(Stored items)
++++++

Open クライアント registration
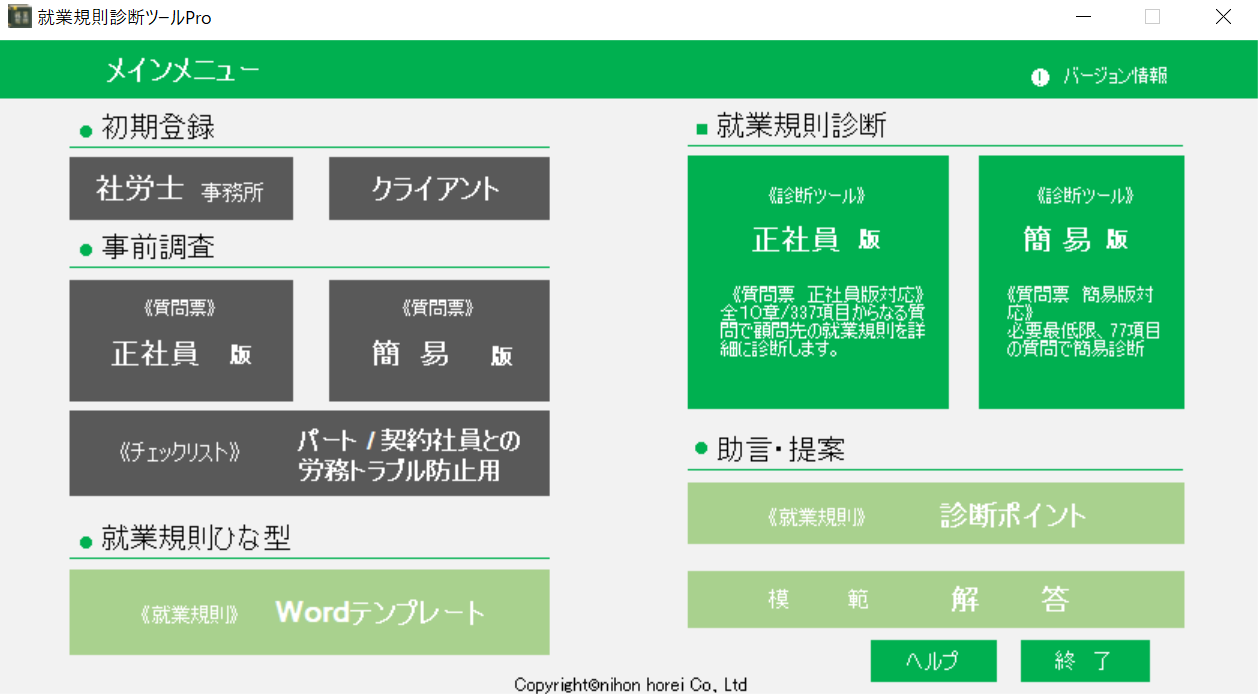 click(439, 188)
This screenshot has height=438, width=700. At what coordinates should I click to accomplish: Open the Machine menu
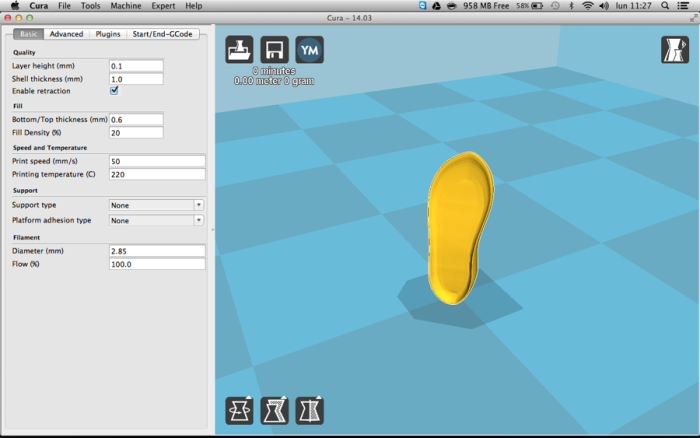point(125,6)
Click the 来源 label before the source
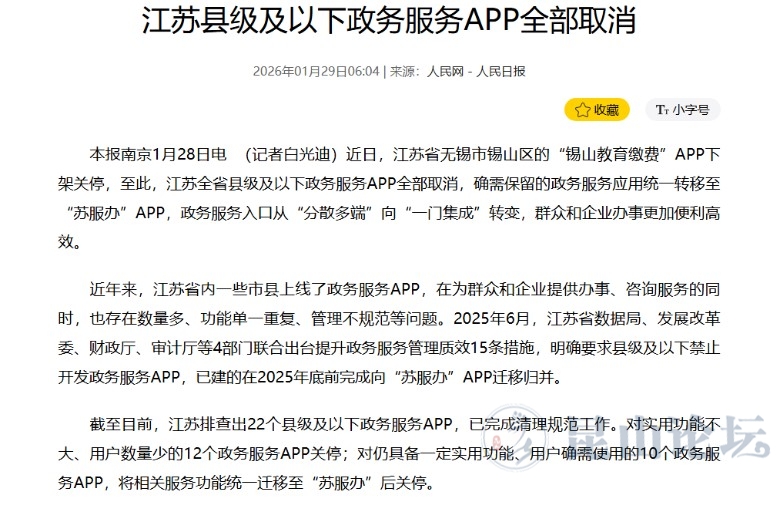This screenshot has height=512, width=780. click(x=403, y=71)
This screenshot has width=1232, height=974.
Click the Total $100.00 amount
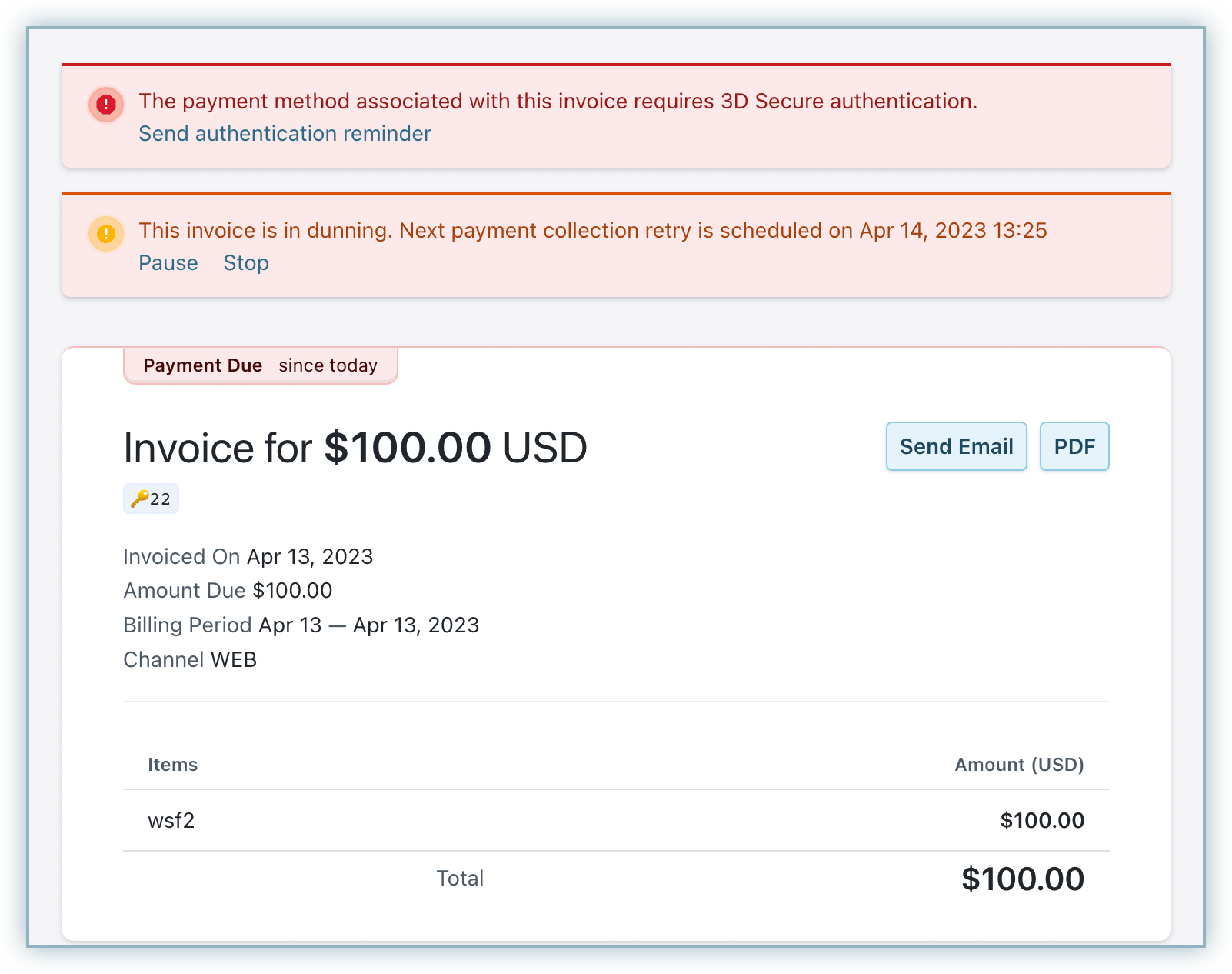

++++++

Your assignment: Give again, word for word, the line containing "This screenshot has width=1232, height=974." and every line after it to the end of the records; leave out the pictures.

Response area:
This screenshot has width=1232, height=974.
Click the Total $100.00 amount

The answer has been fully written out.